You do quite a bit of running on the show. What’s your relationship to running in real life?

[Laughs]. Unless it’s for a bus or for my life, I tend not to run that much. I’m not a natural runner, I had to look at it like an acting challenge, not just a physical one. Running is not my chosen form of exercise; I would probably prefer dancing, cycling, yoga, or swimming. I had to get into it from the character’s point of view—she sees it like more of a meditation, to sort out her mind. Running on some of those San Francisco hills…I’m just glad it was a montage.

You sometimes paint your co-stars, and have chosen these works as your One Fun Thing. How long have you been painting and what inspires you to create portraits?

I’ve always loved art. Growing up, I painted a lot of portraits, life drawings, and considered doing art instead of acting for a long time. I ended up choosing acting because I felt like it was more collaborative and would take me outside of myself. The time it takes to paint, the focus and headspace, I didn’t always have when I was expressing myself creatively with acting.

Gugu Mbatha-Raw’s paintings of her Surface costar, Stephan James (left); and Lift costar, Kevin Hart (right).


How did you get back into painting?

In the first lockdown of 2020, I was cleaning out my apartment (as we all did), and I came across the paints that Will [Smith] gave me. Initially, I did portraits of my friends from pictures on my iPhone.

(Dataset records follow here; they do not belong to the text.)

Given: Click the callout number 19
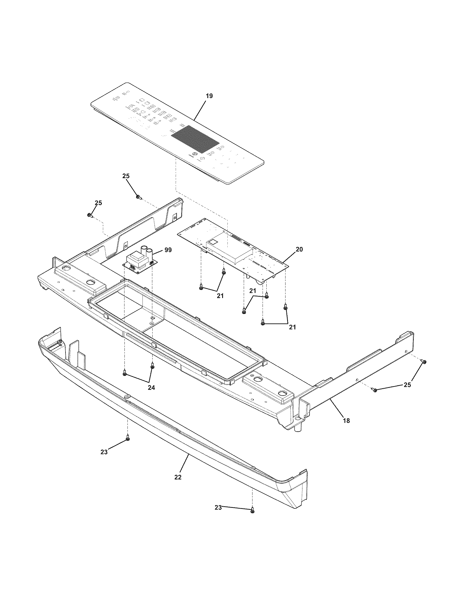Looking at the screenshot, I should [209, 96].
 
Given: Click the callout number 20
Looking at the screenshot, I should [299, 249].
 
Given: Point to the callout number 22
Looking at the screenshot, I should [178, 478].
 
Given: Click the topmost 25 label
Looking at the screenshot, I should [126, 176].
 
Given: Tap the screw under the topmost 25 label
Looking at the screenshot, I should [138, 197].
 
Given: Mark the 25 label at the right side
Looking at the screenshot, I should [407, 385].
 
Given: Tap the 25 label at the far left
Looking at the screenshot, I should [98, 203].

Somehow, just looking at their faces, I felt like I was connecting to them. We were so isolated at the time. I was painting pretty much every day, and then the murder of George Floyd happened. That was such a shocking and emotional time, I painted a portrait of him and posted a timelapse of it on Instagram. Then I painted one of Breonna Taylor. When I went to a Black Lives Matter protest in L.A., I took that painting with me instead of a banner. [Painting] took on another life in that time.

How did that practice then morph into painting your co-stars?

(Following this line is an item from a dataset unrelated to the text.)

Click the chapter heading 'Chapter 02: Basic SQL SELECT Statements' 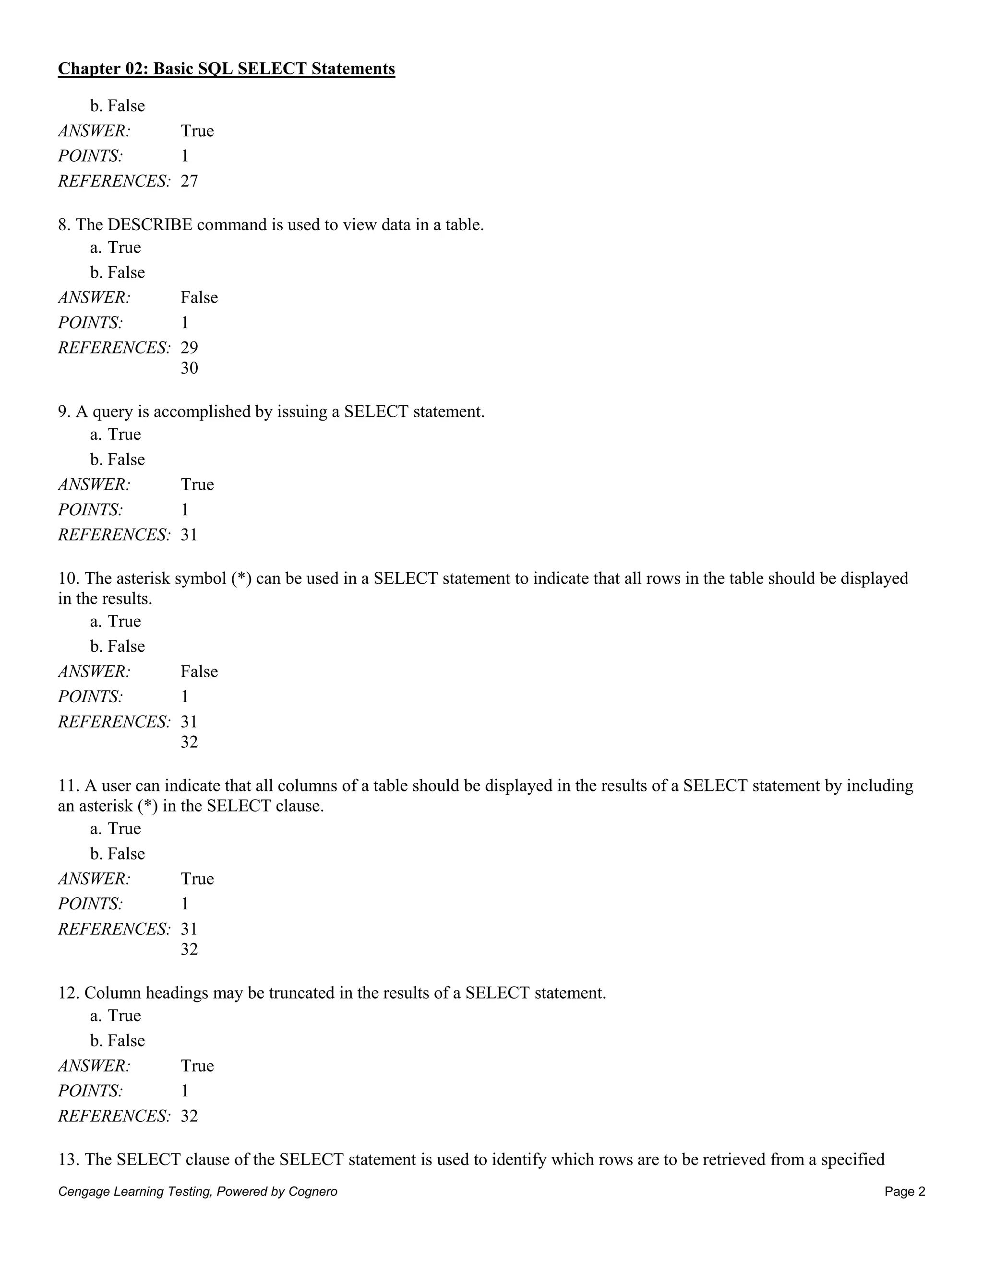pos(226,69)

It never really started that way; it came out of trying to find connection in the pandemic and seeking a way to express myself at a time when my usual method of expression was blocked. And then work got busy again, it wasn’t as easy to find the headspace or the bandwidth to paint—but I found moments where I felt compelled to paint. I was filming in Belfast recently with Kevin Hart, an art heist film, actually. I had to have time off because I got Covid for the first time, two years in. Kevin's got such an exuberant spirit, I ended up painting him and having the background exploding in a Pop Art kind of way. If you’re looking for any silver lining to the isolation—if I hadn’t been forced to stop in my normal rhythm of life, maybe I wouldn’t have come back to it.

Gugu Mbatha Raw’s painting of Chadwick Boseman.

Courtesy of Gugu Mbatha-Raw

Is there a painting or artist you love most?

That John Everett Millais painting of Ophelia was one of my favorite paintings growing up, since the age of 12. I bought a print and had it framed up in my apartment. I was standing in front of that painting when I got the call that I had been offered the role of Ophelia, 10 years ago, in London—the role that brought me to America.

What role do you think people tend to remember you by?

It depends on the person and what they’ve been drawn to. I don’t think there’s one particular role: for some people it’s Belle, Beyond the Lights, San Junipero, or Renslayer from Loki. My résumé is relatively eclectic.

You always seem to have a few projects in the works. Are there any roles you’re still hoping to find some day?

Obviously I’m hoping for season two of Surface, so everybody watch it! I would love to play Cleopatra, that’s definitely an iconic character that I longed to play on stage or on screen—or both.